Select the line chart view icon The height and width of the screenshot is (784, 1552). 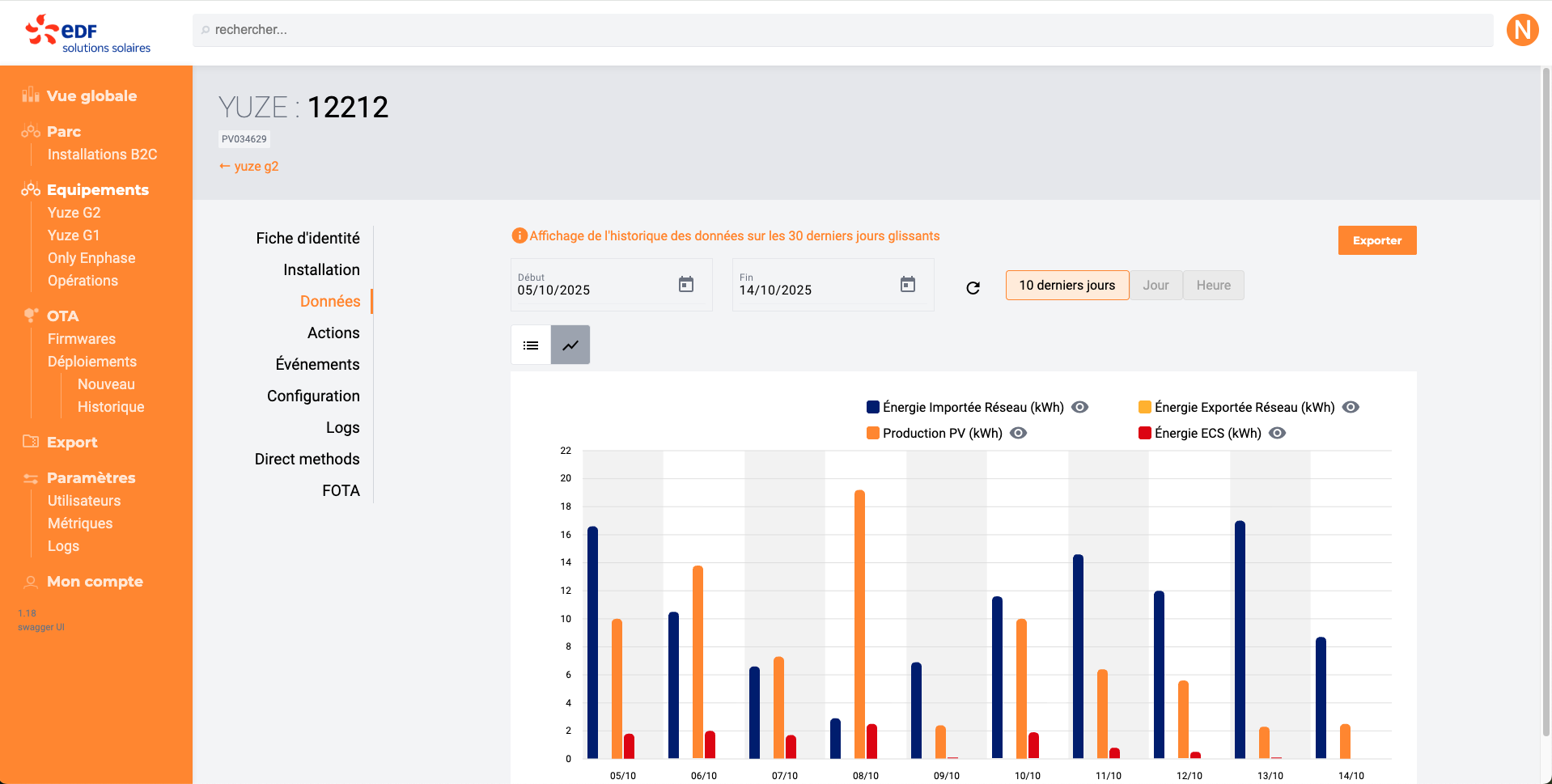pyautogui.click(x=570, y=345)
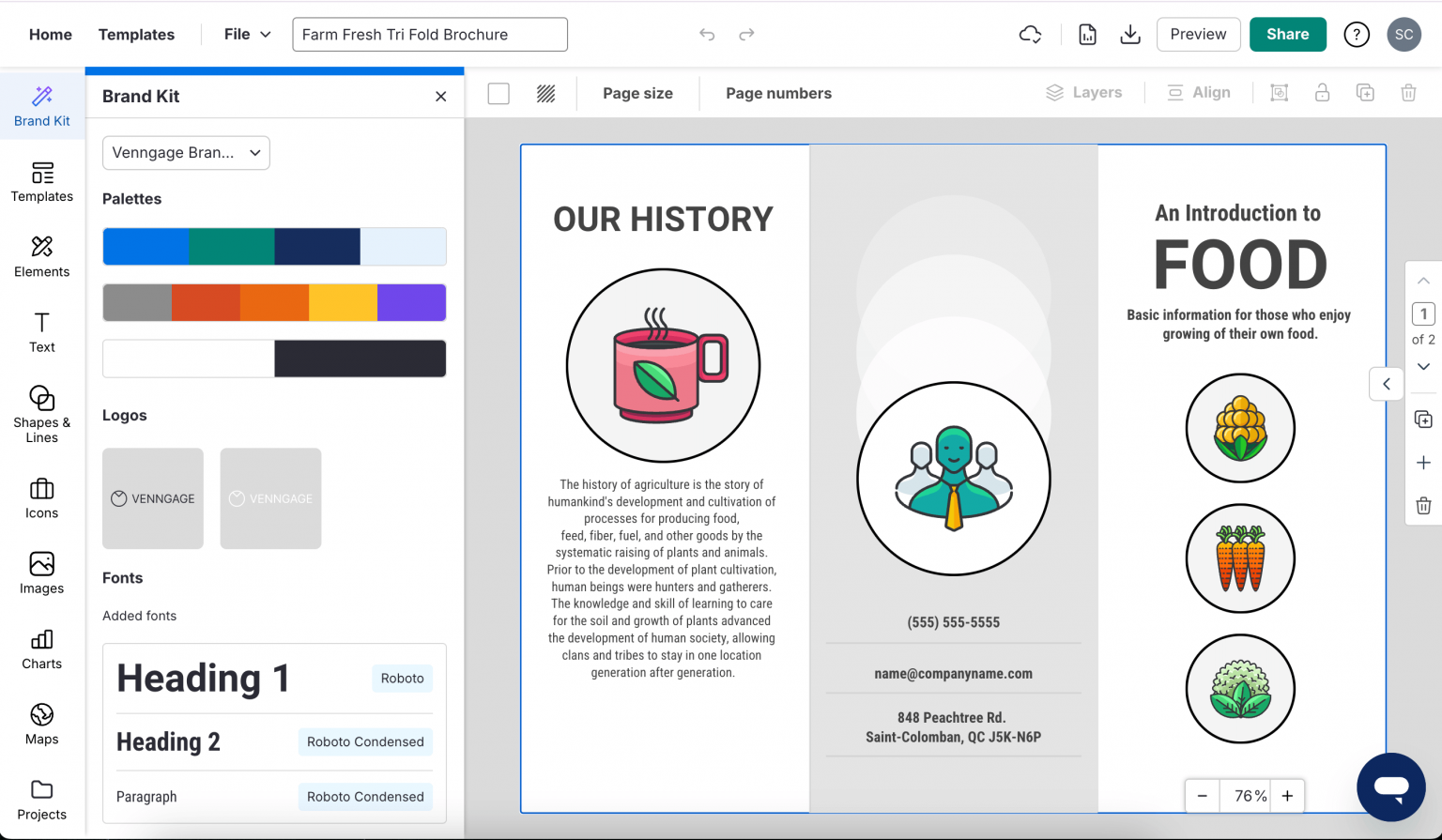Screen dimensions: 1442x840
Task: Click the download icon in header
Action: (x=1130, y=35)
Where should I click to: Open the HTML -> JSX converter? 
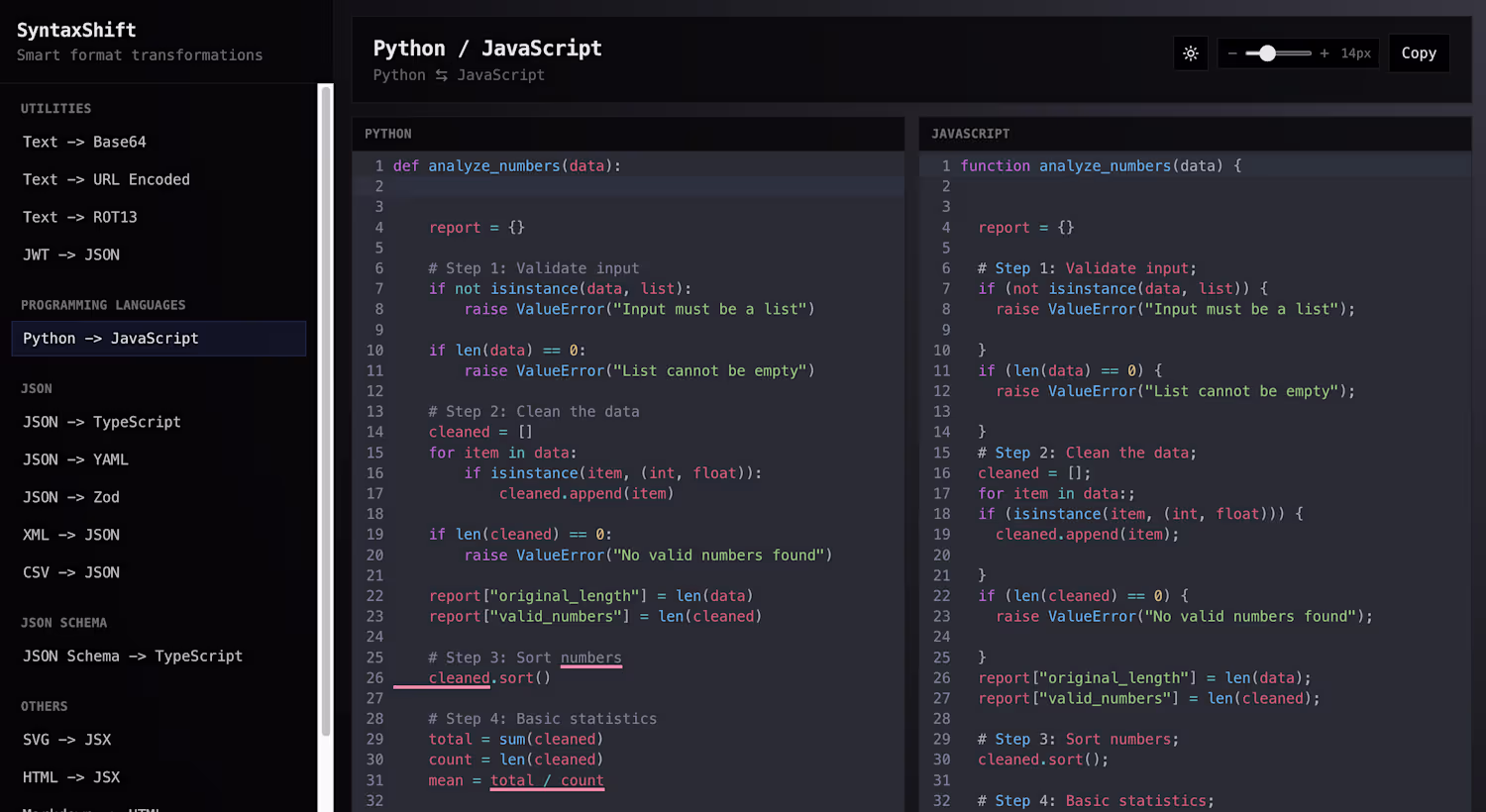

###

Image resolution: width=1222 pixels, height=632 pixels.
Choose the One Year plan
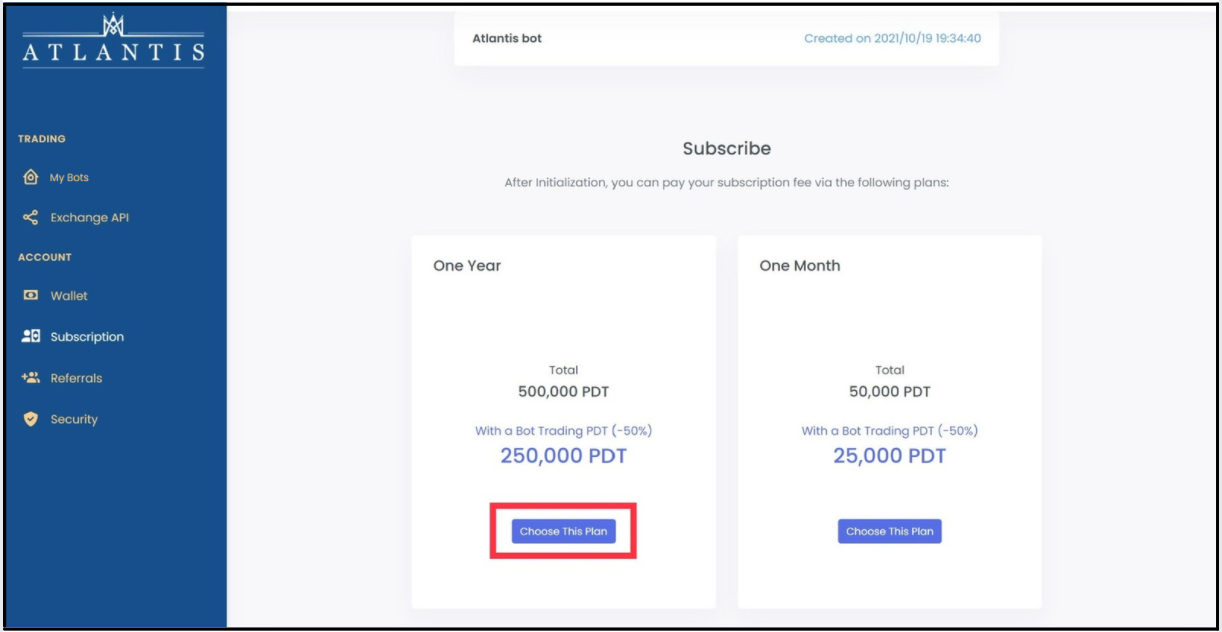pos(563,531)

###

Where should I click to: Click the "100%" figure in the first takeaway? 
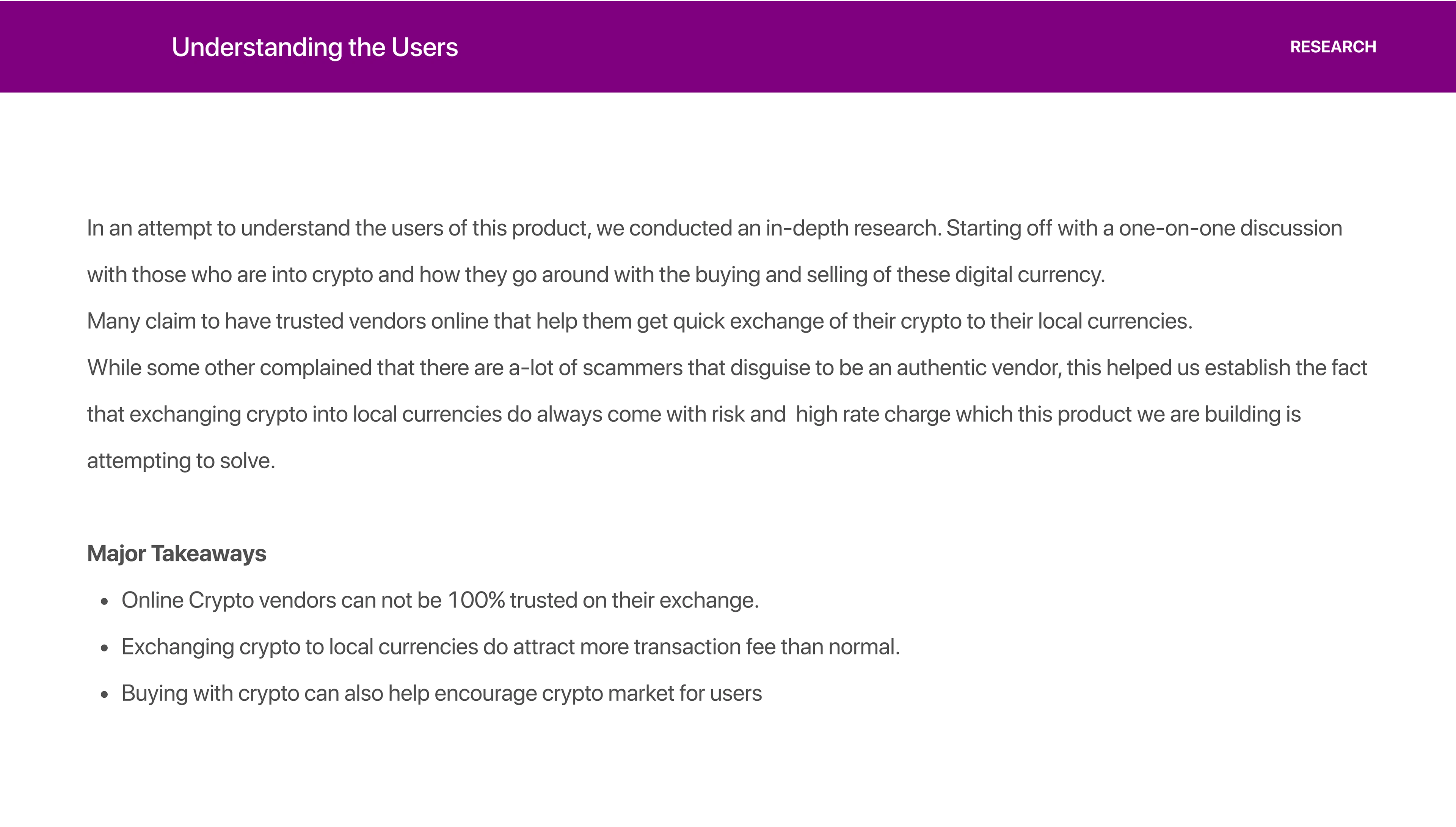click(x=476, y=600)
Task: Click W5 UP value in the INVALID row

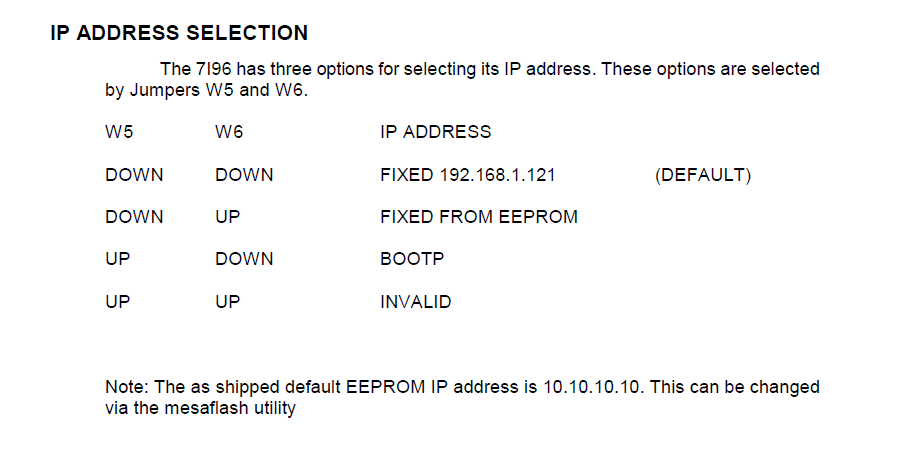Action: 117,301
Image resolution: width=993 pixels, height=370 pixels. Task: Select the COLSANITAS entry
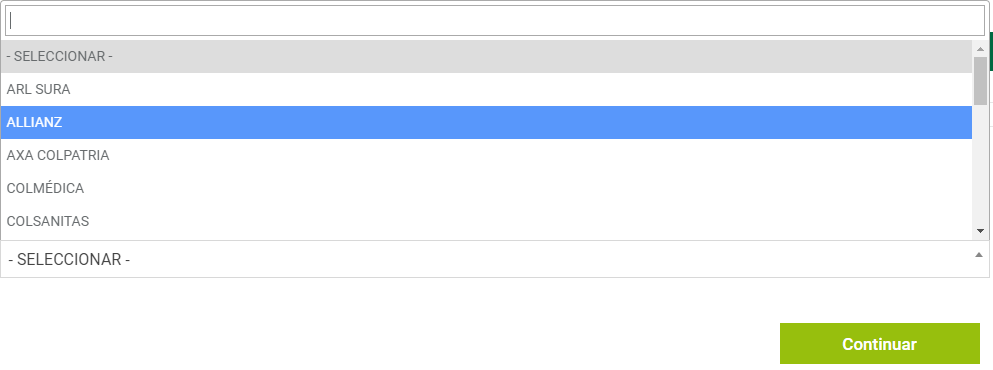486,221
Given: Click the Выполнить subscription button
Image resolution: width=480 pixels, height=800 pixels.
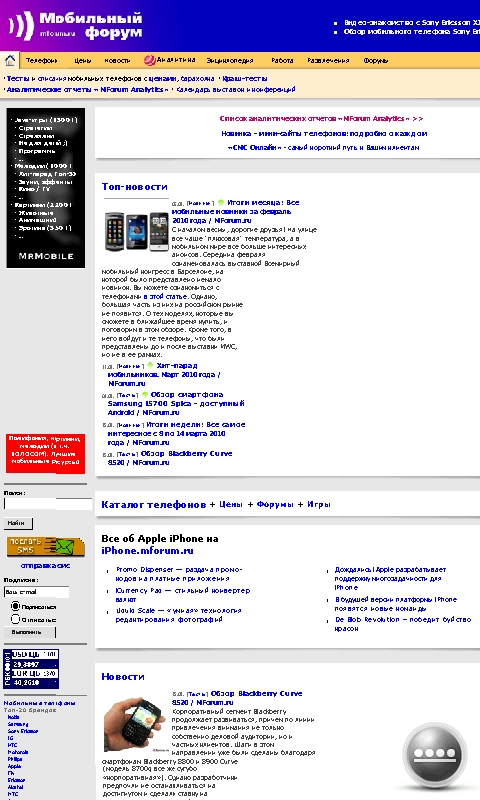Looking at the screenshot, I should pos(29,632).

###

> _Task objective_: Would you copy out, exactly and with no pictures, only the lines above from the one that contains "Where should I click to: Click" through the one that contains "Given: Click the"?

> _Written answer_:
Where should I click to: Click the "100%" figure in the first takeaway? 
click(x=476, y=600)
Task: Click W5 UP value in the INVALID row

Action: 117,301
Image resolution: width=993 pixels, height=370 pixels. Task: Select the COLSANITAS entry
486,221
Given: Click the Выполнить subscription button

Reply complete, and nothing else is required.